▸ Assigned task: Please extend the ranked list of favorite video games below, picking up right after its final sentence about Hotline Miami.

▸ Source extract:
----

A PSN-only title, I didn’t know what to expect of Journey. What I got was one of the most amazing experiences I have had in a videogame. Journey should be played by everyone. Make sure you have an internet connection and 2 hours to play it in its entirety. Your nameless wanderer and its environment are presented in gorgeous style, with the simple controls and revolutonary multiplayer (you are randomly connected with an anonymous stranger, and you may only communicate through chirps) progressing you through a surprisingly moving story and an amazing landscape of lost civilisations, cloth monsters and sun-lit sand. Journey is a real example of just how effective games can be when treated as an experience, rather than an amusement.
4. Sleeping Dogs
A game I only recently played, Sleeping Dogs is a spiritual successor to the True Crime series, which I played to death as a young teen. Sleeping Dogs takes a standard open-world crime game, adds the fluid combat of Batman: Arkham City, the fun nonsense and freedom of Saints Row The Third and tops it with a story that is actually enjoyable to play (having hated Grand Theft Auto IV for repetitive escort missions, the high-speed gun fights and parkour chases of SD are a welcome reprieve). Sleeping Dogs is a game full of delivery, and if you can play it, you should.
3. Hotline Miami
A game that came out of nowhere for me, Hotline Miami is a videogame prayer to one of my favourite movies of 2011, Drive. With a soundtrack that recalls 80’s electro and trance, graphics that give a stylistic nostalgia of the 8-bit games of the period and a story that questions the brutal violence of the gameplay, HM is one of the few games this year that I literally couldn’t stop playing. By the end of each play session, you will be sweating, buzzing and shaking. And you’ll want more.

----

▸ Given information:
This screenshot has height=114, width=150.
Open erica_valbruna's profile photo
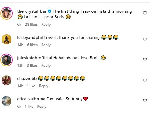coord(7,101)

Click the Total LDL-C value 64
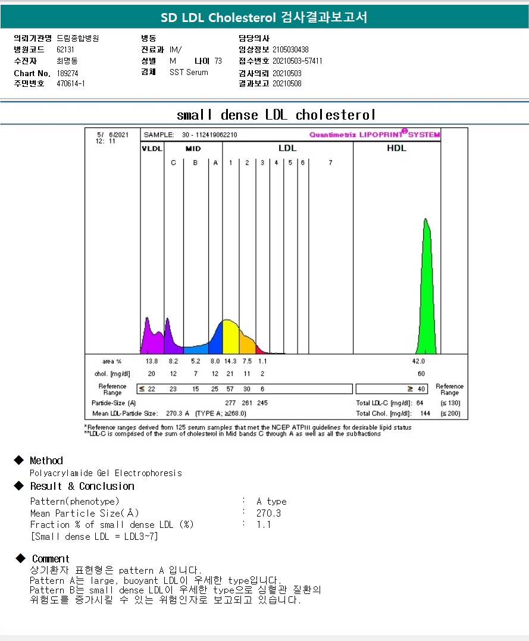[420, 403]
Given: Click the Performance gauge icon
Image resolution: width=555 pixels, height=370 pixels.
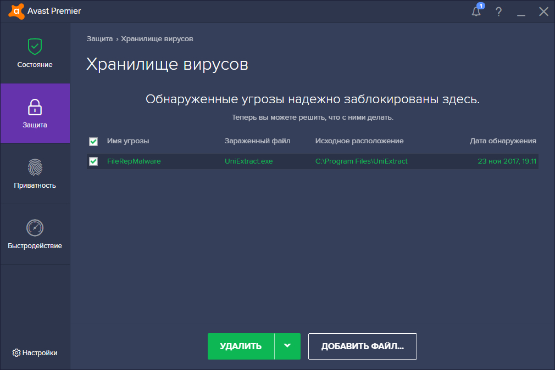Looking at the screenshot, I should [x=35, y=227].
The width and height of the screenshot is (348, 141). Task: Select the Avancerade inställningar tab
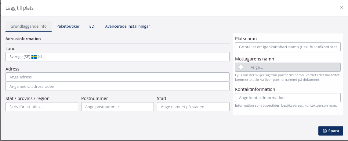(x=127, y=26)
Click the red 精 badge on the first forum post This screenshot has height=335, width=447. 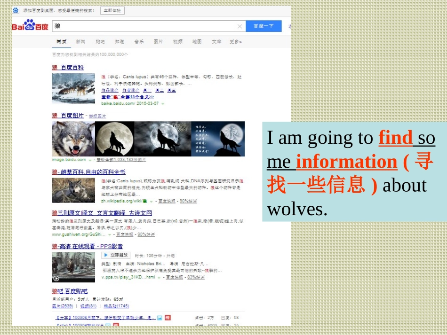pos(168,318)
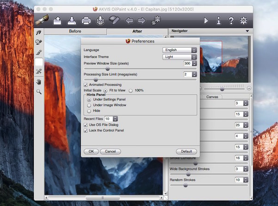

----

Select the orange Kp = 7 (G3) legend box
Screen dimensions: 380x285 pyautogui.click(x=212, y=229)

----

▸ Result:
2. XCOM: Enemy Unknown
XCOM is hard. Like, really hard. To the point where I stopped playing for two months because I didn’t want to risk losing any of my highly-trained squad after the disaster that befell my 20-mission veteran Heavy. But the depth of the research, the feeling that comes just before each risky maneuver, and after each successful hit makes a game that is just so much fun to play that you’ll always want to come back eventually. Until you try it on Ironman difficulty.
1. The Walking Dead
I love The Walking Dead. The graphic novel is one of my favourite series, and up until the second season, the TV show was very high in my favour too. Where the TV show abandoned emotion and action for people sitting around on farms shouting at each other and/or sobbing, the point-and-click game of Telltale Studios takes the torch. Never before have I felt such emotion at a videogame. The multiple outcomes of your decisions, which can result in deaths and suffering, immerse you into the game like no other game has really done before. Throughout all five episodes, the emotional states are high, but are never offset by a lack of action or a toning-down of the brutality of a post-zombie outbreak world. You should really play this game.